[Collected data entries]

-*-*-

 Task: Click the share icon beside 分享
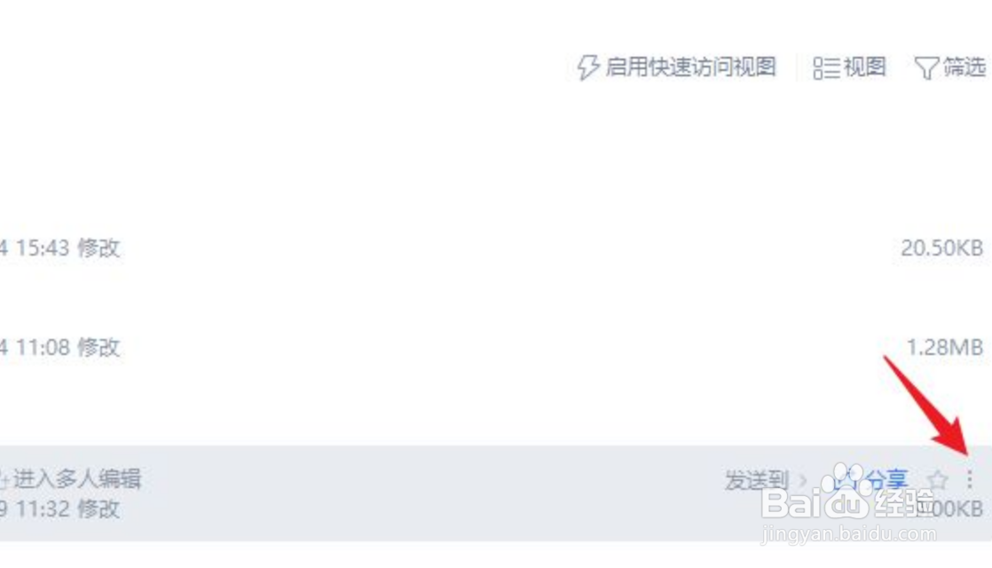(846, 480)
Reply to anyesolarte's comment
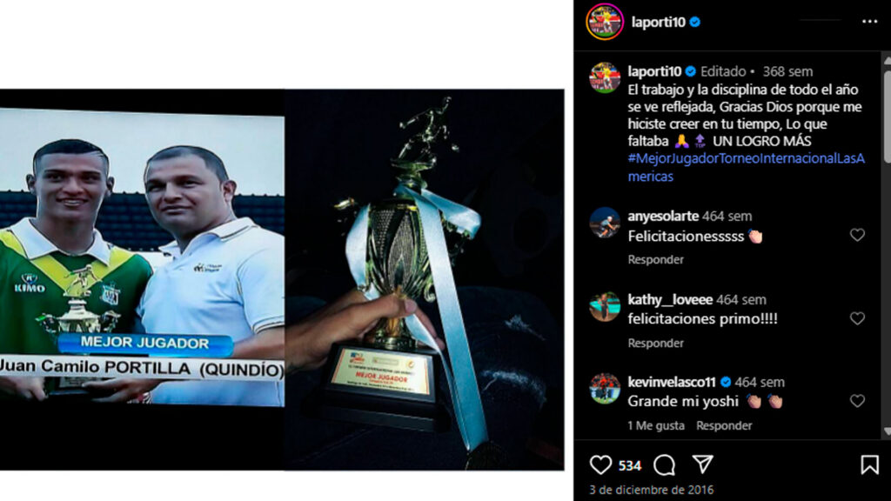The width and height of the screenshot is (891, 501). pyautogui.click(x=655, y=259)
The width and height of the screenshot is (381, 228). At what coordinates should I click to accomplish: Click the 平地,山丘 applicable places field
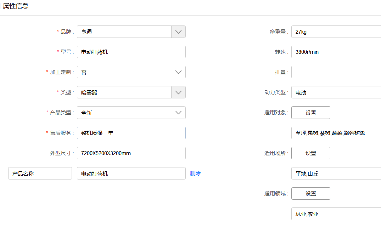(336, 173)
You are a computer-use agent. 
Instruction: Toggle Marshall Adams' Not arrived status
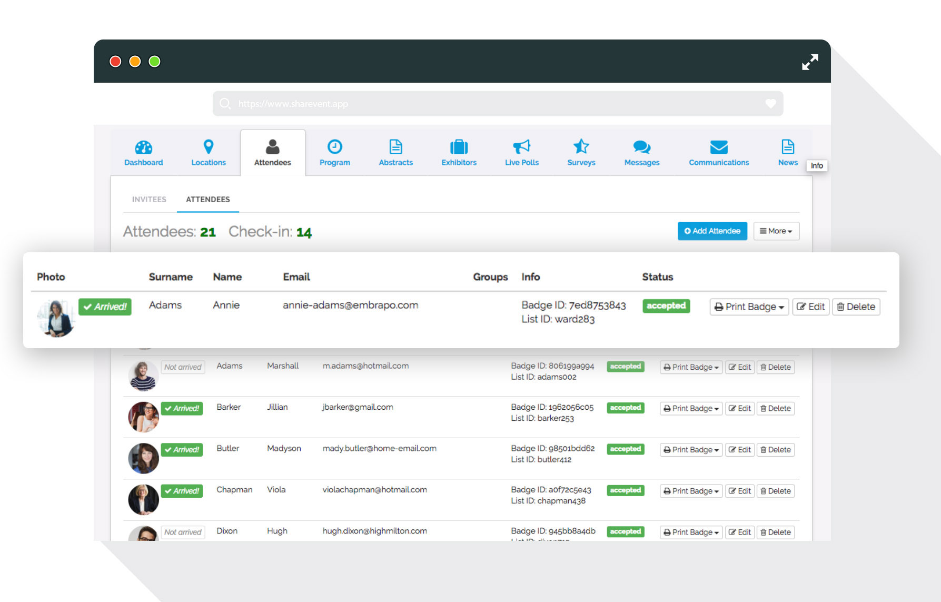(x=183, y=367)
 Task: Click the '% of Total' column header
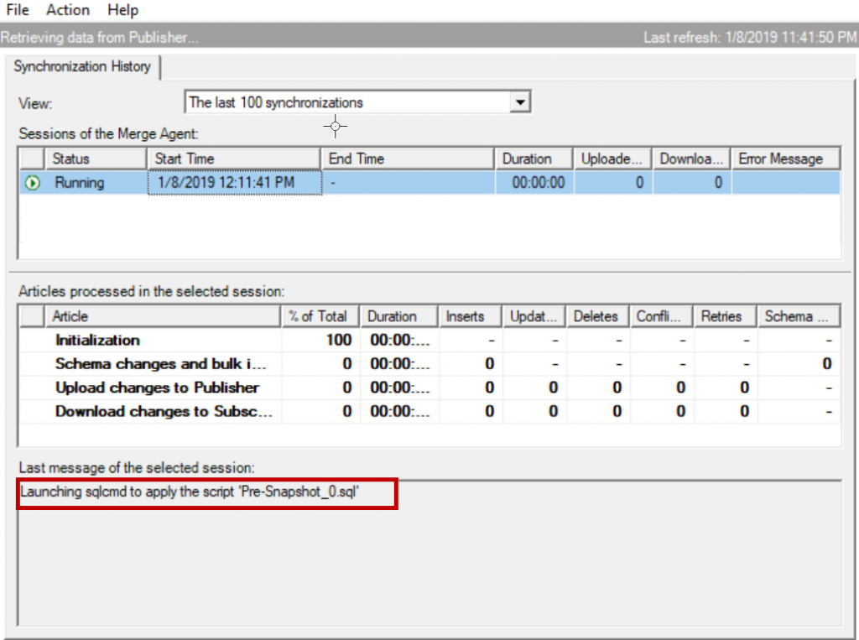320,316
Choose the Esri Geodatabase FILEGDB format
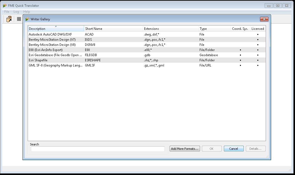This screenshot has height=175, width=295. click(54, 55)
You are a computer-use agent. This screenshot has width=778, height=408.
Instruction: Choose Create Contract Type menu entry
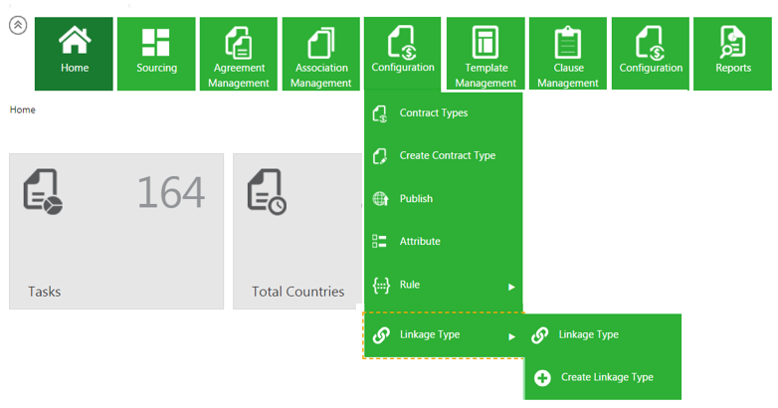[447, 156]
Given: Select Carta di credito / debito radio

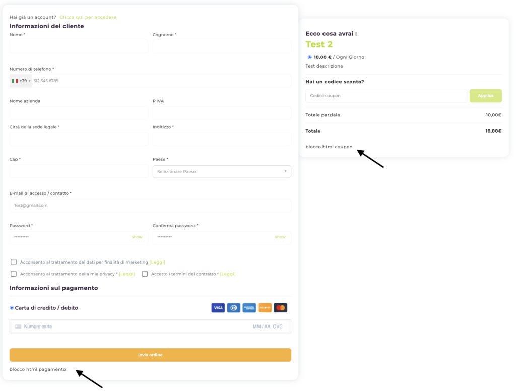Looking at the screenshot, I should pos(12,308).
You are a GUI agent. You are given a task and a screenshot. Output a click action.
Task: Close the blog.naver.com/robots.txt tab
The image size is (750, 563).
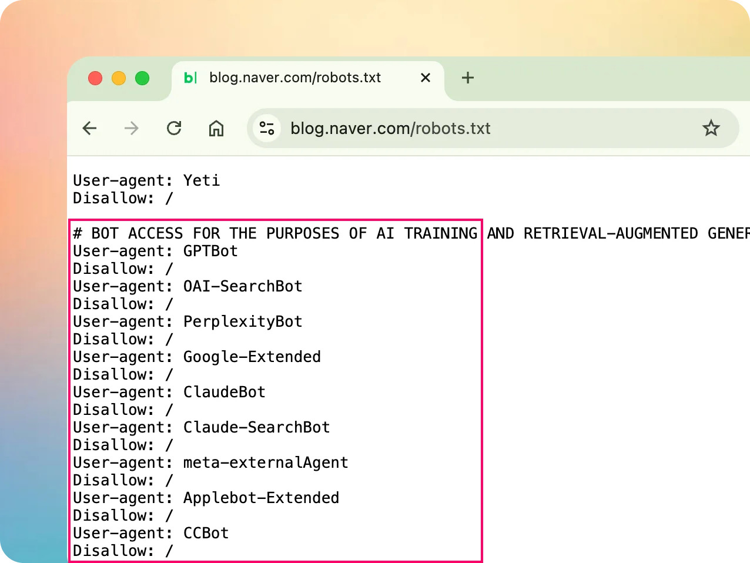click(425, 78)
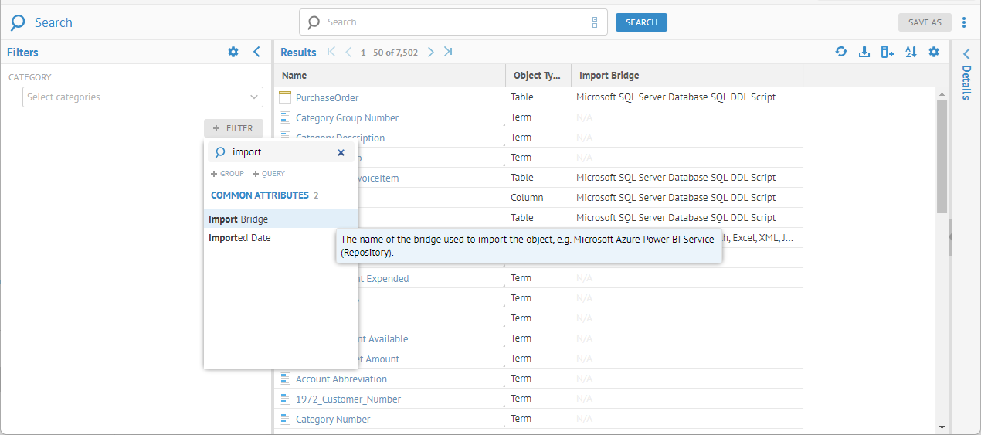Image resolution: width=981 pixels, height=435 pixels.
Task: Open Results settings gear icon
Action: (934, 52)
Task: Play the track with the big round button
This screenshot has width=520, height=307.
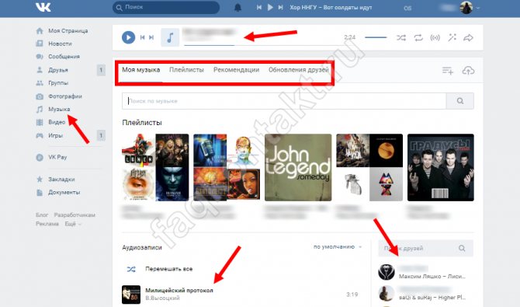Action: [128, 37]
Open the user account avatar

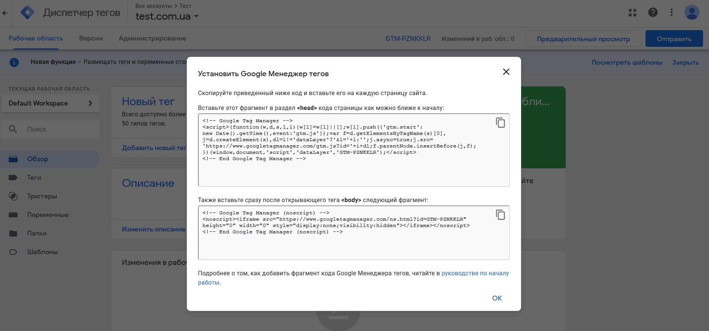pyautogui.click(x=692, y=13)
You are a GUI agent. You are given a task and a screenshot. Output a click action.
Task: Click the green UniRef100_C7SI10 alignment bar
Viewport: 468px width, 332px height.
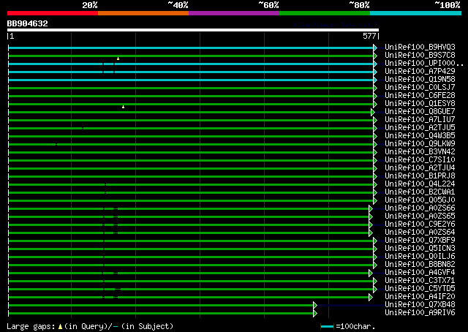[190, 160]
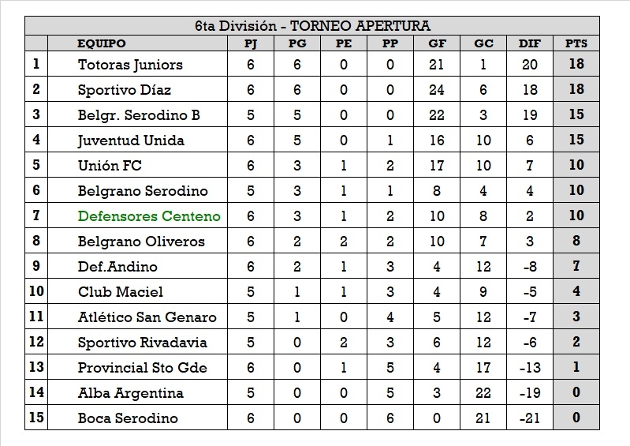Image resolution: width=630 pixels, height=446 pixels.
Task: Select the Atlético San Genaro cell
Action: tap(147, 317)
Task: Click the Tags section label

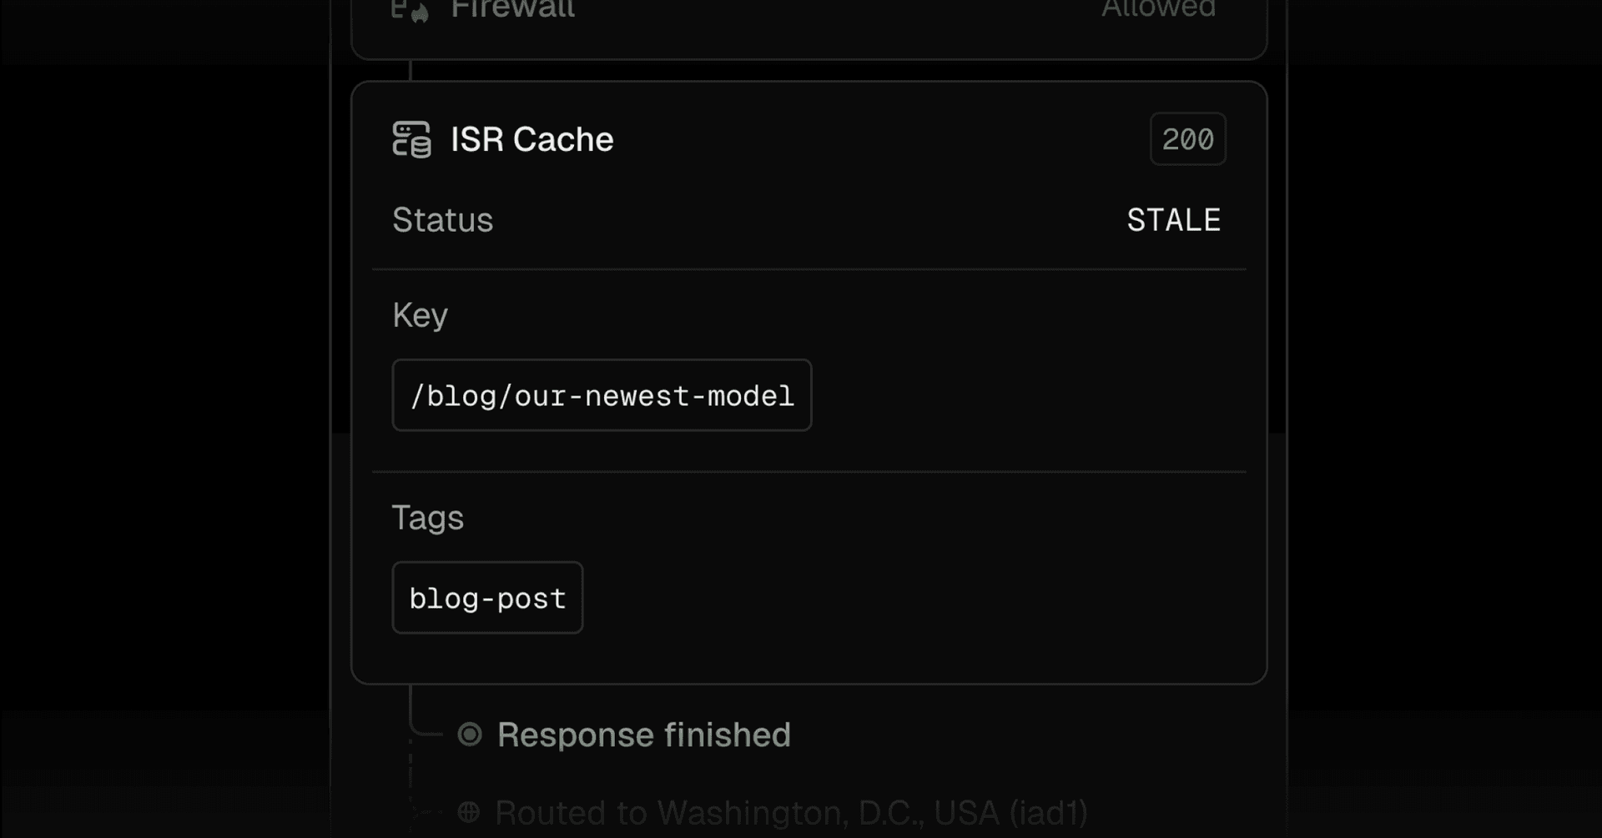Action: tap(427, 518)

-*-*-

◆ Required work
Within the records above, each line containing "computer" is to be returned.

◆ Task result
You are a computer-use agent. 
You are a computer-use agent. This screenshot has width=778, height=408.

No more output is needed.